3) Last, but not least is the addition of a variable length options field, 
which the draft suggests is used to carry metadata along with the payload.  As 
mentioned by some others, IMO, the encapsulation transport header is not the 
right place to define and carry metadata.  Architecturally, metadata should be 
defined independent of transport so it can be carried inside of whatever 
transport is desired (e.g.

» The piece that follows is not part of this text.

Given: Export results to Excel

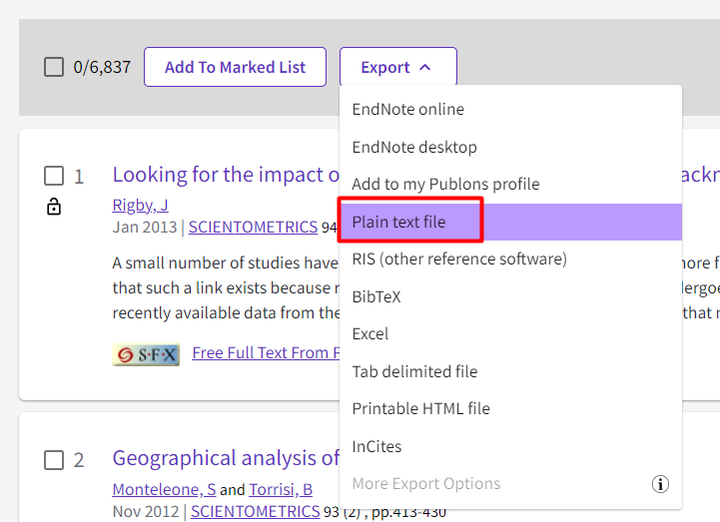Looking at the screenshot, I should [x=370, y=334].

VXLAN, NVGRE, MPLSoGRE, L2TPV3 etc).  One example of 
an effort to do this is in the Network Service Header draft 
(draft-quinn-sfc-nsh) being discussed in the SFC WG.  I am guessing that since 
the Geneve options field is optional, that the metadata it contains is not 
related to basic network connectivity, but more to providing higher level 
network services (aka Service Functions).  The Network Service Header contains 
two separate parts, the service path (used to guide the packets through the 
service chain) and context (metadata).  I can certainly see the context part of 
NSH being used to carry metadata even if the service chain is null (all 
services are fully distributed to the tunnel endpoints).

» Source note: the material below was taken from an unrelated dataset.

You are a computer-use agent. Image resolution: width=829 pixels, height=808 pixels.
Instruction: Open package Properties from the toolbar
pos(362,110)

In short, I don't see anything in Geneve that cannot be accomplished by using 
the backward compatible extensions to VXLAN proposed in draft-quinn-vxlan-gpe 
and draft-singh-nvo3-vxlan-router-alert, combined with the addition of NSH.

When the current NVO3 WG charter was being written, there seemed to be 
consensus that we have no shortage of encapsulation options, but what was 
lacking was a standard control plane.  The Geneve draft seems to turn that on 
its head by saying "There is a clear advantage in settling on a data format: 
most of the protocols are only superficially different and there is little 
advantage in duplicating effort.  However, the same cannot be said of control 
planes, which are diverse in very fundamental ways.  The case for 
standardization is also less clear given the wide variety in requirements, 
goals, and deployment scenarios.".  I agree with the first part of this, so why 
define a completely new, non-backward compatible encapsulation?  I disagree 
with the second part, since this is clearly the goal of the NVO3 WG.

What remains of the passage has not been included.